START Extract

# Capacitor Types



## joelorigo (Feb 21, 2020)

Hi, This is my first post. I'm petty new to pedal building so this is going to be a rookie question. I have build a few BYOC kits and just completed a Rullywow Queen Of Bone which was the first time I use the docs to purchase the parts separately. Those build documents list the types of capacitor used - ceramic, metal film, etc. I notice in the build docs on the pedals just list capacitor values. How is it that I know which capacitor to use for these builds?


----------



## Nostradoomus (Feb 21, 2020)

This site is a bit different in that a bit of knowledge is assumed. As far as I can tell it’s a one man operation so I don’t think there is time to be updating the hundreds of build documents with capacitor types.

That’s not to say we aren’t helpful though! 

For the most part, anything in the picofarad (pf) value will be a small ceramic capacitor. Anything in the nanofarad (nf) will be a film box type and anything in the microfarad (uf) will be an electrolytic. There are, of course, deviations from these rules (1uf ceramic caps come up a lot) so your best bet is to reference the spacing/shape on the board yourself.

If you are still a bit lost, post the project you are intent on building and we can for sure help you with it.


----------



## DGWVI (Feb 21, 2020)

Generally speaking values in the pf (Picofarad) range will be ceramic, nf (nanofarad) will be film, and uf (microfarad) will be electrolytic.
Personally, I use multilayer ceramic capacitors for all ceramics and films. They're physically smaller than typical box type or chicklet type film caps


----------



## joelorigo (Feb 21, 2020)

Thant makes sense. Thanks guys!


----------



## Cucurbitam0schata (Feb 21, 2020)

I'm a visual person, so I've drawn this down *real big* on my scratch paper to get it in my head to help me remember p < n < u. Specifically:
1000 pF = 1nF
1000nF = 1uF

@Nostradoomus and @DGWVI are all over it. To repeat: 1 uF nonpolarized caps do come up every once in a while (...CDXL Reissue Envelop Filter, whoops!). Do take note of the shapes/spacing for those ~1uF caps. 

I just wrote this up on reddit a couple weeks ago when someone else asked a similar question. So, I thought to paste it below if you want a few more explicit details (Not to out-do the pros who already weighed in.  From one noob to another, cheers!)  

//

In general, these the guidelines below are what I've used. Worked for me when building my PedalPCB projects. I really liked the "intro" pages over at tagboard effects. Check it out.

END Extract

Request A
In the capacitor thread, what type of capacitor do both replies say is generally used for values in the nanofarad range?
Request B
Please continue the forum thread on capacitor types from its final sentence.

START Provided material

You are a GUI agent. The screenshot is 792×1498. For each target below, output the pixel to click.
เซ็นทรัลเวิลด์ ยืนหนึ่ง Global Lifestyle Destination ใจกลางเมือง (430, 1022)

END Provided material

Written response A
Film capacitors.

Written response B
*uF = Aluminum Electrolytic / Tantalum* - These are the polarized ones. I've used electrolytics for the round, polarized capacitor, tantalums last longer though. Easy way to find them is they usually are listed in the uF range on these build docs. Make sure they are rated for over 16V, you can find most around 50V. When you start get

*nF = Mylar film / Polyester Boxes *- Nonpolarized. You can get a little creative with the box capacitors, but like others have said - be careful of them getting too big. I got a pack of 100 nF mylar film "greenies", just to play around with them and see if they could fit... and they're huge compared to the standard sized polyester boxes. In general, the smaller nF "greenies" will fit, just be wary of going past 50 nF or so. Make sure they are rated over 16V. I've had some creative soldering jobs with big greenies... 

*pF = Monolithic ceremic* - Nonpolarized. These tiny yellow capacitors are good for the pF caps that you'll come across. Again, make sure they are rated over 16V. All of them over at Tayda are 50V.

Lastly - read up this guideline that @Jovi Bon Kenobi made, it's really helpful for a first time builder: "How to build a PedalPCB pedal"


----------



## joelorigo (Feb 21, 2020)

Cucurbitam0schata said:


> View attachment 3175
> 
> I'm a visual person, so I've drawn this down *real big* on my scratch paper to get it in my head to help me remember p < n < u. Specifically:
> 1000 pF = 1nF
> ...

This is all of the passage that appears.